I know I pushed my dear readers' patience with a deviance from NatCon on that last post. But I'm making up for it now. Part two coming shortly.

Enjoy responsibly.

(That means you Syd)

Art With Liquor

So he takes you to an Irish wake, partly because you've never partied with the dead and mostly because it's a Windex streak-free excuse for alone time. Well, as alone as a pair can manage in a roomful of cheerful, drunken mourners. It's an odd first date, if you can call it that. Which you won't. But then he mentions he'd met his future ex at one of these cultural events and you wonder about patterns.

So you sit at a high, round table with the stickiness of too many spilled Guinness's and not enough napkins. Beer bottles leave condensation rings, forming a maze that you trace, muddling the perfect circles into something more random. Something in the lazy movement of your finger transfixes him and art with liquor is born. The stool is cushy and twice as gooey as the tabletop but you don't mind. Because he's next to you wearing a pale gray shirt topped with an easy grin. It's a potent combination that's getting notice from the Irish eyes smiling in his direction. And you lean closer than propriety advises. Through feminine telepathy you shout 'mine' despite the lie of it. And the beer is cold but you hold yourself to one in order to get through this day without kissing him in front of his 300 cousins.
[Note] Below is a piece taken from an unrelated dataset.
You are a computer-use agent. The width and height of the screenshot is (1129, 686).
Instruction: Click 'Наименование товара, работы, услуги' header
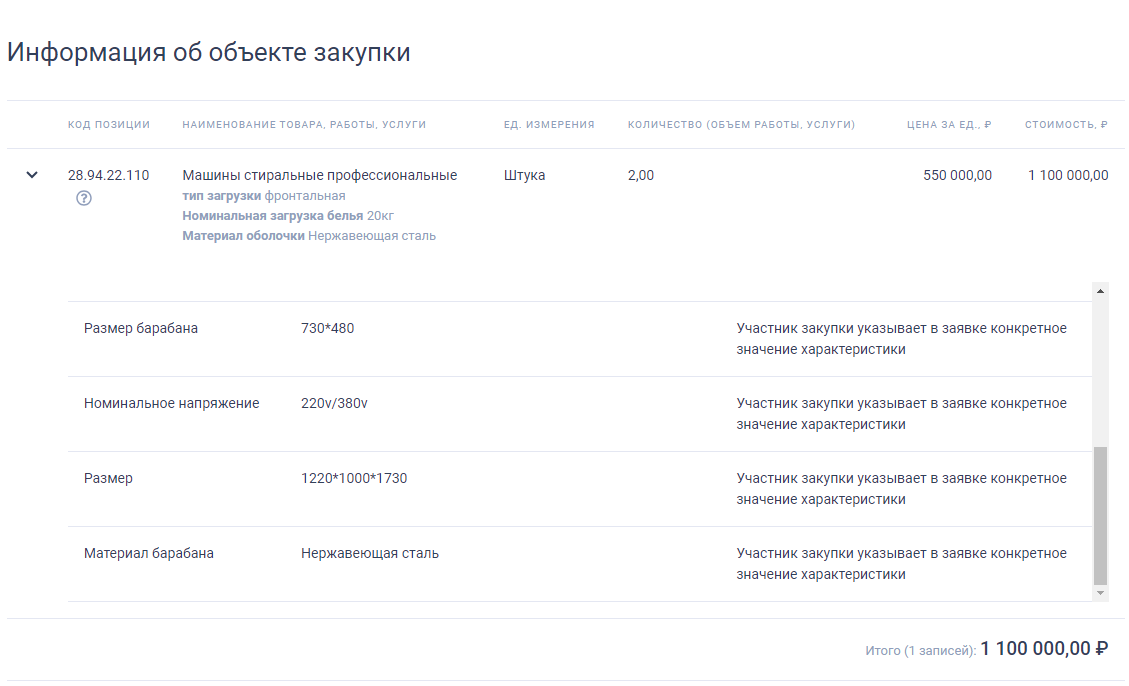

So once a few red-faced old gentlemen finish unscripted eulogies garbled in slurs, the crowd lessens a fraction. He tells you they're moving onto another pub to express their grief through an Olympic sized dart board. And maybe you'd like to see what transpires when sobriety-challenged men are handed pointy projectiles. Carnage isn't a bad way to prolong the date that isn't. You follow the ambling revelers to a smaller bar and its oversized sports equipment and it turns out his aim improves with added alcohol. You can't help but wonder what other steel-tipped apparatus you might have in hand tonight.

So you discover he's quite talkative when immersed in the womb of excessive family. And animated, which could also be contributed to that fifth beer. Or the shots deemed mandatory for saluting late lamented… uncle somebody or other. His arm, formerly waving to illustrate an interception that morphed into a lateral pass which saved the high school football season, finds rest at your waist. It stays while cousin number 408, the old defensive lineman, explains how he caught that lateral and hefted all 276 pounds into the end zone. It stays while the gathering shows signs of attrition. There are no fewer than ten cabs outside to usher the sleepy patrons into the warm darkness of the Massachusetts night. It hasn't occurred to you that home isn't your final destination today.

So your surprise is genuine when you stand at the front desk of a charming bed and breakfast with your boss, who is taking your hand in an assuming way that should raise your borrowed Irish ire. But his eyes are asking and your affirmation comes in a display that drops the jaw of the elderly clerk. The old bed will be a problem, not because it's the only one, but that it may not be up to the task. He grins, unbothered by logistics because there's a comforter, a floor and a fireplace. Watching him stoke the flames inspires a shocking number of ridiculous metaphors.

So apparently he's not as repressed as he portrays. And you wonder if what happens in Boston stays in Boston.